Walter Schmidinger (Schauspieler)
Walter Schmidinger (* 28. April 1933 in Linz, Oberösterreich; † 28. September 2013 in Berlin[1]) war ein österreichischer Schauspieler.
Leben
Schmidinger absolvierte zunächst eine Lehre als Verkäufer und Dekorateur in einer Tuchhandlung. Ab 1951 begann er seine Ausbildung als Schauspieler am Max-Reinhardt-Seminar in Wien. Sein erstes Engagement erhielt er am dortigen Theater in der Josefstadt. 1954 erhielt er einen Ruf an die Bühnen der Stadt Bonn, dessen Ensemble er bis 1969 angehörte. Danach gehörte Schmidinger für drei Jahre dem Ensemble der Münchner Kammerspiele an. Von dort wechselte er an das Bayerische Staatsschauspiel München. Hier entwickelte er sich zum Publikumsliebling. Er blieb bis 1984 in München, dann ging er zunächst an die Schaubühne in Berlin, ein Jahr später an das Berliner Schiller-Theater, wo er bis zur Schließung im Jahr 1993 auf der Bühne stand und auch als Regisseur wirkte.[2] In den neunziger Jahren des vorigen Jahrhunderts spielte er dann am Deutschen Theater in Berlin. Anschließend gehörte er auch dem Berliner Ensemble an. Schmidinger gastierte darüber hinaus an allen wichtigen deutschsprachigen Bühnen, z. B. dem Deutschen Schauspielhaus Hamburg und dem Burgtheater Wien sowie bei den Salzburger Festspielen.

—————

Aufgabe → Geben Sie den Text über Walter Schmidinger vollständig und wortgetreu wieder. Die Auflistung wird zur Bearbeitung nicht gebraucht.

—————

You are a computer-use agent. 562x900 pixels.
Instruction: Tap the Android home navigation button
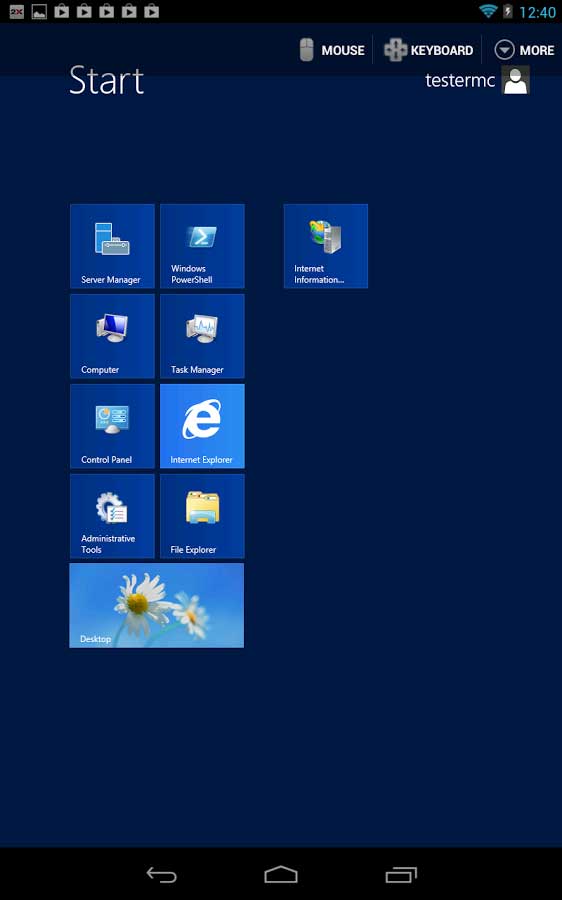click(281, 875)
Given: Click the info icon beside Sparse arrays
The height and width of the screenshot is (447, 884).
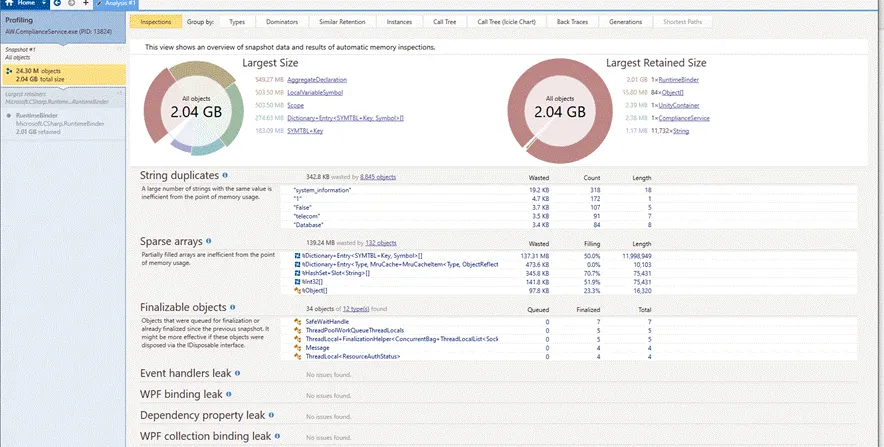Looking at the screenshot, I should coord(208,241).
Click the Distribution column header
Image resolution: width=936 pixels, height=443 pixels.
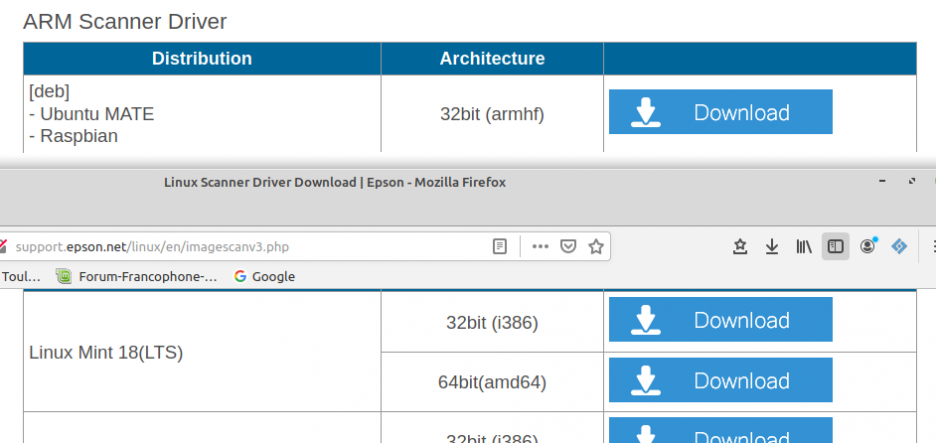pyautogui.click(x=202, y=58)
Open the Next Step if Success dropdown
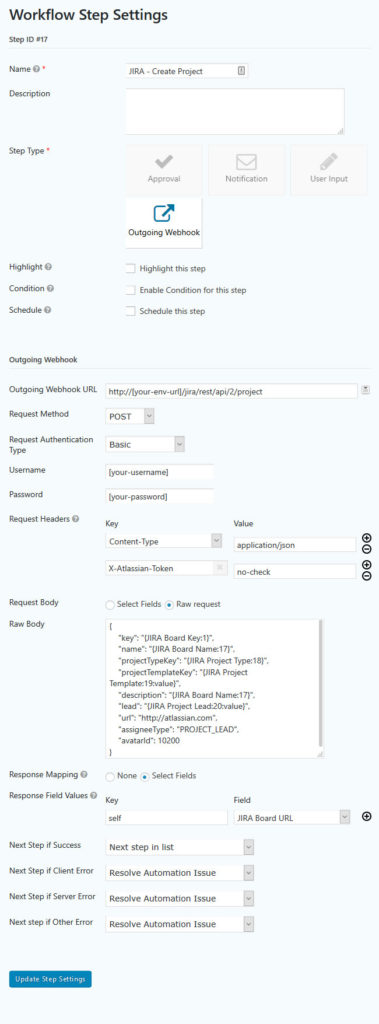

—————

Lösung →
Walter Schmidinger (Schauspieler)
Walter Schmidinger (* 28. April 1933 in Linz, Oberösterreich; † 28. September 2013 in Berlin[1]) war ein österreichischer Schauspieler.
Leben
Schmidinger absolvierte zunächst eine Lehre als Verkäufer und Dekorateur in einer Tuchhandlung. Ab 1951 begann er seine Ausbildung als Schauspieler am Max-Reinhardt-Seminar in Wien. Sein erstes Engagement erhielt er am dortigen Theater in der Josefstadt. 1954 erhielt er einen Ruf an die Bühnen der Stadt Bonn, dessen Ensemble er bis 1969 angehörte. Danach gehörte Schmidinger für drei Jahre dem Ensemble der Münchner Kammerspiele an. Von dort wechselte er an das Bayerische Staatsschauspiel München. Hier entwickelte er sich zum Publikumsliebling. Er blieb bis 1984 in München, dann ging er zunächst an die Schaubühne in Berlin, ein Jahr später an das Berliner Schiller-Theater, wo er bis zur Schließung im Jahr 1993 auf der Bühne stand und auch als Regisseur wirkte.[2] In den neunziger Jahren des vorigen Jahrhunderts spielte er dann am Deutschen Theater in Berlin. Anschließend gehörte er auch dem Berliner Ensemble an. Schmidinger gastierte darüber hinaus an allen wichtigen deutschsprachigen Bühnen, z. B. dem Deutschen Schauspielhaus Hamburg und dem Burgtheater Wien sowie bei den Salzburger Festspielen.